* **TO DO**
Can you render the items from the line with "Task: Select the VISUALIZER navigation link" up to and including the line with "Viewport: 373px width, 800px" as a two-column CSV with the headers instruction and click? Each item should get one row, with both fields in double quotes and any line breaks replaced by spaces.

#### TASK DATA

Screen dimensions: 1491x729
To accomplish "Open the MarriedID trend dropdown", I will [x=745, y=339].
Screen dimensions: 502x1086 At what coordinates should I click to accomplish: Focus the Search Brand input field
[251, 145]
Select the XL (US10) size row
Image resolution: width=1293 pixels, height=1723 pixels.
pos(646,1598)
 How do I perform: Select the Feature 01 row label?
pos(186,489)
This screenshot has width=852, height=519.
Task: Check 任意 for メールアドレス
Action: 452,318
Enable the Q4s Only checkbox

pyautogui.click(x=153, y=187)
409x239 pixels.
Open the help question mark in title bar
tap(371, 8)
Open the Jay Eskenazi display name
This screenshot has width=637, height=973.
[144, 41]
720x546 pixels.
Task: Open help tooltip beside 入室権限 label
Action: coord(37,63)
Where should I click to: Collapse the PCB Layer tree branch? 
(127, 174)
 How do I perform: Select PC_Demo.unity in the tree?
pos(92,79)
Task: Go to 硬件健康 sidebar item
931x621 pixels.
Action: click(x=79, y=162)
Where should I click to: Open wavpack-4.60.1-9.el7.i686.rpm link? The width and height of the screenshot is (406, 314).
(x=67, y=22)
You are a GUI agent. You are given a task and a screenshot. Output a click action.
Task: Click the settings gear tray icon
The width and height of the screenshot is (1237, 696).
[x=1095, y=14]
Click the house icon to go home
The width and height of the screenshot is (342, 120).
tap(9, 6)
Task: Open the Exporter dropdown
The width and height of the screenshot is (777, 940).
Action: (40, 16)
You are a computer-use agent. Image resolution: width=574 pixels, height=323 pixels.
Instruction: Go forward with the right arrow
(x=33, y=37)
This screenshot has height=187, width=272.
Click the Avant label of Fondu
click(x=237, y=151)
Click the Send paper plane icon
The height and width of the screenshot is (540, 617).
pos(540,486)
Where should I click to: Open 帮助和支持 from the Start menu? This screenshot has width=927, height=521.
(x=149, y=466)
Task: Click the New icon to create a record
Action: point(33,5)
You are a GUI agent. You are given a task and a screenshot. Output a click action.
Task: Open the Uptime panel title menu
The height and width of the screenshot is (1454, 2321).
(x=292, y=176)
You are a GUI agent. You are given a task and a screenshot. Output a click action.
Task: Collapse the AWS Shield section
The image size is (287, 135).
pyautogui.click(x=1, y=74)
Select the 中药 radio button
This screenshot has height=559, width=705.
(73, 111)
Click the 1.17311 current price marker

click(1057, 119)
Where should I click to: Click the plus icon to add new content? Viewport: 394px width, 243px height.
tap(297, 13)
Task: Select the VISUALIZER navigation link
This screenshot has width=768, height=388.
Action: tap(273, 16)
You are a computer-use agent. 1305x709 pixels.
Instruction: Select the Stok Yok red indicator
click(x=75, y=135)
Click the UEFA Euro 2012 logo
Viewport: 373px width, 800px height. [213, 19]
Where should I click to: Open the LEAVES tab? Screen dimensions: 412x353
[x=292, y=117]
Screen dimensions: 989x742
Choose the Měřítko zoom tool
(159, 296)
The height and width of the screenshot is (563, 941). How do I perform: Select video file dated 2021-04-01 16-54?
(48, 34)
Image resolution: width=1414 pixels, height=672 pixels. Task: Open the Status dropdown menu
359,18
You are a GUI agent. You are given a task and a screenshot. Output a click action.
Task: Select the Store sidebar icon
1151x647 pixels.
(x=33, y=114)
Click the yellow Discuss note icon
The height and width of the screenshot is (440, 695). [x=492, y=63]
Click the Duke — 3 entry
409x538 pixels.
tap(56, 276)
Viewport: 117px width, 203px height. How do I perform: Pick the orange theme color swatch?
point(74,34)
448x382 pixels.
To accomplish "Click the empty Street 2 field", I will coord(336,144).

########

* **RESULT OF THE TASK**
instruction,click
"Task: Select the VISUALIZER navigation link This screenshot has width=768, height=388.","Action: tap(273, 16)"
"You are a computer-use agent. 1305x709 pixels. Instruction: Select the Stok Yok red indicator","click(x=75, y=135)"
"Click the UEFA Euro 2012 logo","Viewport: 373px width, 800px height. [213, 19]"